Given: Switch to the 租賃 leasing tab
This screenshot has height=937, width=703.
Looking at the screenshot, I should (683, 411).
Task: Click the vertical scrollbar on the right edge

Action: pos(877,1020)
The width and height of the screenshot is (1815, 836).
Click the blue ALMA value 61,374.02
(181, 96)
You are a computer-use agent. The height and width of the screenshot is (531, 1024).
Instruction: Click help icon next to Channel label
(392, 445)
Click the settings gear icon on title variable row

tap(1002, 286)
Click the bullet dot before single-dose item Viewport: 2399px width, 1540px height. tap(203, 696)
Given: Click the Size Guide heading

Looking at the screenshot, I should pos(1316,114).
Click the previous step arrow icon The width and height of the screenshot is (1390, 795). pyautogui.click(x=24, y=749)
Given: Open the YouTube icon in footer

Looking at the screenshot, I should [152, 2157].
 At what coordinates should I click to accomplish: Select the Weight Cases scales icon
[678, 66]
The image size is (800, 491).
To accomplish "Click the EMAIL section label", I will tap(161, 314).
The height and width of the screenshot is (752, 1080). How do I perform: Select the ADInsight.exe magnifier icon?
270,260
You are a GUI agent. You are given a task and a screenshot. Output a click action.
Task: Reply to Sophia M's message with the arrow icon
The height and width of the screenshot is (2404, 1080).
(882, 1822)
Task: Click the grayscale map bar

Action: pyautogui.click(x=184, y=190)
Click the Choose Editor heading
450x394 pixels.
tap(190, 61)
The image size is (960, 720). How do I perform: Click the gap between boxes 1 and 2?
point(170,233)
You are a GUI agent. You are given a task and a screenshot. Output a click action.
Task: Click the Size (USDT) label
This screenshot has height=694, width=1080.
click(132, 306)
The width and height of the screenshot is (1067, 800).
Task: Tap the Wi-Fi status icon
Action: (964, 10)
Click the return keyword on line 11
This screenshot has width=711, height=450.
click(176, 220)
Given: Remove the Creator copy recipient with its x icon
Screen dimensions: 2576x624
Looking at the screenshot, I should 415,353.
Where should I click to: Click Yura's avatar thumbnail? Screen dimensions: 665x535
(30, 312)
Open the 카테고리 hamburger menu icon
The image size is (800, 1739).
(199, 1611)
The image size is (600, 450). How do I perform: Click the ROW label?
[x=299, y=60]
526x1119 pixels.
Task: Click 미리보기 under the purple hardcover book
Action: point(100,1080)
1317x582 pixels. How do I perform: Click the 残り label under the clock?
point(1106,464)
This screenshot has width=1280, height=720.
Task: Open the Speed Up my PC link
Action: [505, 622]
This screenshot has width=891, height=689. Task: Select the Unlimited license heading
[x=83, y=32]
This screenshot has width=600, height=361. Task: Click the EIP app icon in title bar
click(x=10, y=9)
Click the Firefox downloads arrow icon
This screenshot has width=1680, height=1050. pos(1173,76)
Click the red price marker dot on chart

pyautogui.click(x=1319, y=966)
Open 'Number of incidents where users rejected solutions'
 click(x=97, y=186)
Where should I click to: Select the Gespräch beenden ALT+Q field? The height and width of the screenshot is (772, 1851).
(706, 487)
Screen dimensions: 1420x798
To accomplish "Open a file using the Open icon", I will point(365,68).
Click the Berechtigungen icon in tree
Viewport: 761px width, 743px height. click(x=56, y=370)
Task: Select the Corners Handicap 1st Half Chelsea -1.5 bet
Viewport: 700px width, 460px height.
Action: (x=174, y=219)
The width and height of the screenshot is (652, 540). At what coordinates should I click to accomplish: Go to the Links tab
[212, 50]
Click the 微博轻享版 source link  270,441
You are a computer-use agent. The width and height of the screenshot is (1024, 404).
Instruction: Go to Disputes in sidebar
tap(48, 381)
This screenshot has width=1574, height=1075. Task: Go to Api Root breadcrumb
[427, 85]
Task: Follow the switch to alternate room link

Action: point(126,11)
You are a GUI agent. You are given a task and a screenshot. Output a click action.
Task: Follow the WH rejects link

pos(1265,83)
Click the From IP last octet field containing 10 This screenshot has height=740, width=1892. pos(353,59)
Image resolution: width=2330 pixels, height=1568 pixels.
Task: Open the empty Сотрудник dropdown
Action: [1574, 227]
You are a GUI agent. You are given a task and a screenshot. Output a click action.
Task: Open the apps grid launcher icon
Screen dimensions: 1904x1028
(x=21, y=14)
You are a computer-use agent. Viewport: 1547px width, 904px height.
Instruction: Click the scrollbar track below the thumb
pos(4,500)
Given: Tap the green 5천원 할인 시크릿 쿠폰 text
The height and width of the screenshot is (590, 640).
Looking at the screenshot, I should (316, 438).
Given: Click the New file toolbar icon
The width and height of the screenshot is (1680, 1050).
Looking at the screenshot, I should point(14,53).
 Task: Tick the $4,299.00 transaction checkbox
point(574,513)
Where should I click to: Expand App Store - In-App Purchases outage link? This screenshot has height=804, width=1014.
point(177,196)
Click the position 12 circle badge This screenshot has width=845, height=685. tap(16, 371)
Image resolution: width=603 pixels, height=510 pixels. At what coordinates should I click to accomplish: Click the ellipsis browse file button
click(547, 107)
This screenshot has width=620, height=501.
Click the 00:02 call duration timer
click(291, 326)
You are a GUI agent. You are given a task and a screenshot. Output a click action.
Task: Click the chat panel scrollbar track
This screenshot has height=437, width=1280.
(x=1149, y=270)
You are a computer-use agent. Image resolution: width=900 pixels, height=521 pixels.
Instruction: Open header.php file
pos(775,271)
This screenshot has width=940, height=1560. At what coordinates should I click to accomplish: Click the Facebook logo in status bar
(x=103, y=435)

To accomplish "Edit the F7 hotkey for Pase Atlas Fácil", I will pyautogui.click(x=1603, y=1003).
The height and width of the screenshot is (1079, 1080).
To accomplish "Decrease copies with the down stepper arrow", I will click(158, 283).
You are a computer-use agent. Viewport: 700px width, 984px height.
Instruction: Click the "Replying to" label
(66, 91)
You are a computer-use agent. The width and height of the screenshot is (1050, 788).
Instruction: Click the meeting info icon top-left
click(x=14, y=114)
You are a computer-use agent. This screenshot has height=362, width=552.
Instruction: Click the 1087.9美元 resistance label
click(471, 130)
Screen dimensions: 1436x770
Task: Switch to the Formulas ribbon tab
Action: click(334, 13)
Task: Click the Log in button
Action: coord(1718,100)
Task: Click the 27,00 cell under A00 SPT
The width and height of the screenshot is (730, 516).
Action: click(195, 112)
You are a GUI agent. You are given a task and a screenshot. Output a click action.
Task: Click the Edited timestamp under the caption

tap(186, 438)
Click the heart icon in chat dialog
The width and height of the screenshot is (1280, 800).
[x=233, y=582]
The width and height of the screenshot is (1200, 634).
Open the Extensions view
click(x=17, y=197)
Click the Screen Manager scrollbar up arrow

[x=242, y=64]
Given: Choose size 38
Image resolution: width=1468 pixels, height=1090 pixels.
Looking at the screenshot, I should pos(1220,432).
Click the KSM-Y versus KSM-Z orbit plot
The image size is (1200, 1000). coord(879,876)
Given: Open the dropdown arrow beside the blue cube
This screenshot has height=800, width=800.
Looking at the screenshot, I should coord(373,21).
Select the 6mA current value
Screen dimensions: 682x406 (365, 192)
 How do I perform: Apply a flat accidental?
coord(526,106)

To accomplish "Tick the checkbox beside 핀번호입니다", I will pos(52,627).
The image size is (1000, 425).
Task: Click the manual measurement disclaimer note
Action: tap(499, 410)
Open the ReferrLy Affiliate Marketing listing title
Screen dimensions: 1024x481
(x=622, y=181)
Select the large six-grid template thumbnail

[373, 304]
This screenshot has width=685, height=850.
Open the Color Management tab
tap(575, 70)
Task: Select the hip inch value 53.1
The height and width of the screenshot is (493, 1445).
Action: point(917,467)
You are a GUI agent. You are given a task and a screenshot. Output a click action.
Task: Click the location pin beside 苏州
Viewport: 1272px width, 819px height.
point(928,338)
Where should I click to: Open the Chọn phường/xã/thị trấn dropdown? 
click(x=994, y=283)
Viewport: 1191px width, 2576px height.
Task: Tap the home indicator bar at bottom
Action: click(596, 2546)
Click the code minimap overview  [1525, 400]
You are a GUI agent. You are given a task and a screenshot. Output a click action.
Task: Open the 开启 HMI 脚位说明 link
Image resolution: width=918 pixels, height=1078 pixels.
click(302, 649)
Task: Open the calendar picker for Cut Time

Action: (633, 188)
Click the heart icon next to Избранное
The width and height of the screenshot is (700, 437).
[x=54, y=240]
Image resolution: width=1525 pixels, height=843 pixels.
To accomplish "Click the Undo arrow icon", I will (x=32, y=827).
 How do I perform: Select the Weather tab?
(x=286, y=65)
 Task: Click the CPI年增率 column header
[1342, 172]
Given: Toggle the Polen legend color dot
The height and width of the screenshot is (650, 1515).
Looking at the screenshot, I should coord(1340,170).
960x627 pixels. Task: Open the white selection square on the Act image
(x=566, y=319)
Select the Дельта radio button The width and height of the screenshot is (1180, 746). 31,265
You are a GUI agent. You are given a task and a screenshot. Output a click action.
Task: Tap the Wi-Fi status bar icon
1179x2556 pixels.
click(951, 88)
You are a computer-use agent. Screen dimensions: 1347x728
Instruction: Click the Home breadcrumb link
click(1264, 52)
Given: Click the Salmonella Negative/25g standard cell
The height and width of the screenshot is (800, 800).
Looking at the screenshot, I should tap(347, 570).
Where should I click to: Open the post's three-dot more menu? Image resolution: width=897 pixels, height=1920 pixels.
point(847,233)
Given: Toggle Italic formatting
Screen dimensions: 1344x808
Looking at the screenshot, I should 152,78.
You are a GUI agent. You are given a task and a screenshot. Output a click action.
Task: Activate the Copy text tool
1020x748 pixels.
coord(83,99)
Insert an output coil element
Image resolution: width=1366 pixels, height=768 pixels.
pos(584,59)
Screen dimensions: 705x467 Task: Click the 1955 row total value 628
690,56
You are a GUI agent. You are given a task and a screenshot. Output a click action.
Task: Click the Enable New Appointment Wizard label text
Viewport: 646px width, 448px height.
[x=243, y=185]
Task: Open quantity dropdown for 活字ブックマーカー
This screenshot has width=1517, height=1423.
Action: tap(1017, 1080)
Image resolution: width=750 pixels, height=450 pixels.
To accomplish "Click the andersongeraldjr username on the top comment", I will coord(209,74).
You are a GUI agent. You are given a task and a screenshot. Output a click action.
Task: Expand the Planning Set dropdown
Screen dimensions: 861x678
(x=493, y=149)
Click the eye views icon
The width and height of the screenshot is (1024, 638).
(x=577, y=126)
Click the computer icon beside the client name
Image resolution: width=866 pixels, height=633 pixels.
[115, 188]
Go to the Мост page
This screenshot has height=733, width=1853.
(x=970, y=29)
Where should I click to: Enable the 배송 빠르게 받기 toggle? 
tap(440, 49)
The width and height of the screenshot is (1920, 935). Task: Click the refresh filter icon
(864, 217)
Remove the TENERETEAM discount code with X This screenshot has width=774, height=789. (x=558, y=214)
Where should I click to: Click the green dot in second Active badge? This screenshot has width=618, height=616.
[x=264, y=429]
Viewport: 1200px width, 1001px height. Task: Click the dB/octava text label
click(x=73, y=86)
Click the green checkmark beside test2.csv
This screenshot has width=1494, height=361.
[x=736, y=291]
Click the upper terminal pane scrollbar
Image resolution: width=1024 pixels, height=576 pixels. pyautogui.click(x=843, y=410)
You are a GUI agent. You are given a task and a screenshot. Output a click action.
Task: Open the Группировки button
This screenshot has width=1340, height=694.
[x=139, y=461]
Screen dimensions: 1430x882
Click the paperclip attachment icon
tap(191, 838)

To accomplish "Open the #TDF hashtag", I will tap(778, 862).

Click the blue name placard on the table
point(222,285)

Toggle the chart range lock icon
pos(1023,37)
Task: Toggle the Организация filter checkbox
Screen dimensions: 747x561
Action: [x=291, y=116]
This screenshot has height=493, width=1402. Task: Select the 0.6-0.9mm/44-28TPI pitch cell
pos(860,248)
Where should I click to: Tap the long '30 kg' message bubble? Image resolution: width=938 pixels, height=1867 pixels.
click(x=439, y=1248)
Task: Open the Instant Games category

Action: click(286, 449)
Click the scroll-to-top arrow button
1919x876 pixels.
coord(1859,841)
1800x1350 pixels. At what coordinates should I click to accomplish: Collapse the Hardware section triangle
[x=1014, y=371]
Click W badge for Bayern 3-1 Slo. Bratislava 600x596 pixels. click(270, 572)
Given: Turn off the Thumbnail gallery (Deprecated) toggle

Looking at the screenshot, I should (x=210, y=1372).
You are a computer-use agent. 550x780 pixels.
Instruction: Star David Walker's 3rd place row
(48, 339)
══════════
■ Assignment:
What is needed is a verbatim copy of every line in the records above from the one containing "Viewport: 1272px width, 819px height." down to the one containing "Image resolution: width=1525", both included, and nothing more.

■ Written answer:
Viewport: 1272px width, 819px height.
point(928,338)
Where should I click to: Open the Chọn phường/xã/thị trấn dropdown? 
click(x=994, y=283)
Viewport: 1191px width, 2576px height.
Task: Tap the home indicator bar at bottom
Action: click(596, 2546)
Click the code minimap overview  [1525, 400]
You are a GUI agent. You are given a task and a screenshot. Output a click action.
Task: Open the 开启 HMI 脚位说明 link
Image resolution: width=918 pixels, height=1078 pixels.
click(302, 649)
Task: Open the calendar picker for Cut Time

Action: (633, 188)
Click the heart icon next to Избранное
The width and height of the screenshot is (700, 437).
[x=54, y=240]
Image resolution: width=1525 pixels, height=843 pixels.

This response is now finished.